– GPL new Chief unveils short-term plans to keep lights on
Government has announced aggressive plans to pull out all stops to reduce the shutdowns of the Guyana Power and Light Inc. (GPL) with a number of priority projects targeted to “keep the lights on”.
The disclosures were made Wednesday evening when GPL and the Ministry of Public Infrastructure (MPI) introduced the newly hired Chief Executive Officer (CEO), Jamaica-born, Albert Gordon.
Since taking office earlier this year, it would be the first time that the official, now in one of the hottest seats in Guyana, would be facing the press. The event took place at the Pegasus Hotel, Kingston.
According to Public Infrastructure Minister David Patterson, who also addressed the media workers and GPL executives, the challenges are significant for the state-owned company.
Gordon, who has successfully worked in Jamaica’s electricity and water companies, before playing a key role in the regulating the utilities in that Caribbean nation, was said to have managed to bring the companies out of the doldrums of the 1990’s when that country was facing problems.
So far, Gordon, who was selected from a number of candidates, has “lived up to expectations” with the initial tasks he was handed, the Minister said.
Within two weeks, a new board for the power company is to be named, Patterson disclosed.
The new CEO comes at a time when there has been a number of shutdowns of the interconnected power system in the Berbice and Demerara area, with Essequibo coast, Region Two, and Bartica, Region Seven, also complaining bitterly.
Admitting that Gordon’s hiring had sent tongues wagging as he would be the first non-Guyanese to that top post, the Minister made it clear that Guyana is in a global community now with the best person needed for the tough job ahead.
And indeed, it would be tough.
According to Gordon, his first few days on the job were greeted by total shutdowns.
One shutdown is worrying, much less the 25 that were recorded last year by GPL.
The realities for Guyana are deeply challenging, the new CEO said.
The current infrastructure of GPL has been built over time from smaller ones, which have severe chinks in the armour.
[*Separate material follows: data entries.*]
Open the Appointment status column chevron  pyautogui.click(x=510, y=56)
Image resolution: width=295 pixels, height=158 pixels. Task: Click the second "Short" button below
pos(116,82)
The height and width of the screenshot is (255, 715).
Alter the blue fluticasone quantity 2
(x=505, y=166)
To fix the myriad problems, a short-term investment of around US$110M would be needed to fix a number of priority areas.
Already, the Public Infrastructure Ministry has submitted proposals to the Ministry of Finance, asking for financing.
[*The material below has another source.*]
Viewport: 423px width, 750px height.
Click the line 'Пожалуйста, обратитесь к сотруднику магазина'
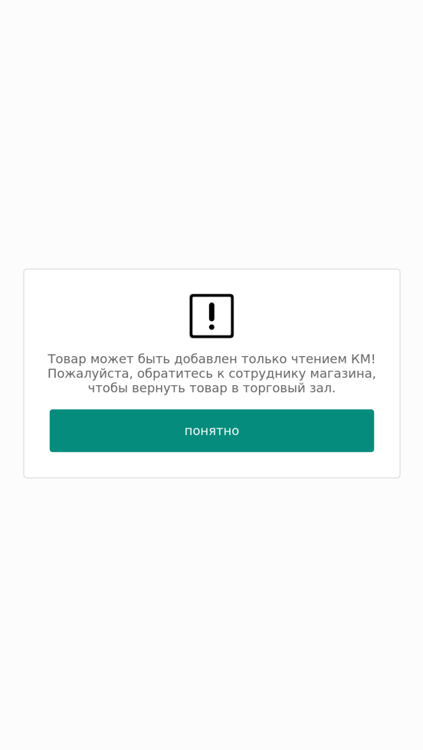click(x=212, y=374)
Finance Minister Winston Jordan was in Washington this week to explore a number of financing options with the multilateral agencies.
Gordon pointed out that the distribution system has no fail-safe, with the generators not shielded if there are problems.
Another major problem leaving GPL skating on thin ice is the lack of reserve power or redundancy, in case of generators going down. The first priority would be to keep the power on.
Action will also be taken to reduce GPL’s massive technical and commercial losses (theft) which amount to almost 30 percent. This meant that fuel is being burned and consumers are being made to pay for the losses. It is the intention to bring this down by at least two percent within a year with a number of interventions.
According to Gordon, about 50 of the 130 megawatts being generated are from old engines that need to be replaced. GPL is also faced with very little reserves in case of generator failures.
The official made it clear that he has been given clear instructions for the future of GPL, which has to be in tandem with Guyana’s sustainable development pathway.
With strict international standards to be adhered to, it is the intention to move GPL rapidly to a world-class facility, which also involves raising the bar on staff training and customer service.
Gordon was also convinced that Guyana has about 7,000 megawatts of hydroelectric potential, with GPL endorsing and encouraging any renewable power, including wind and biomass.
Other initiatives in the short term will include tackling the replacement of old power poles and clearing of vegetation around them.
Meanwhile, Minister Patterson, also spoke on the issue of natural gas.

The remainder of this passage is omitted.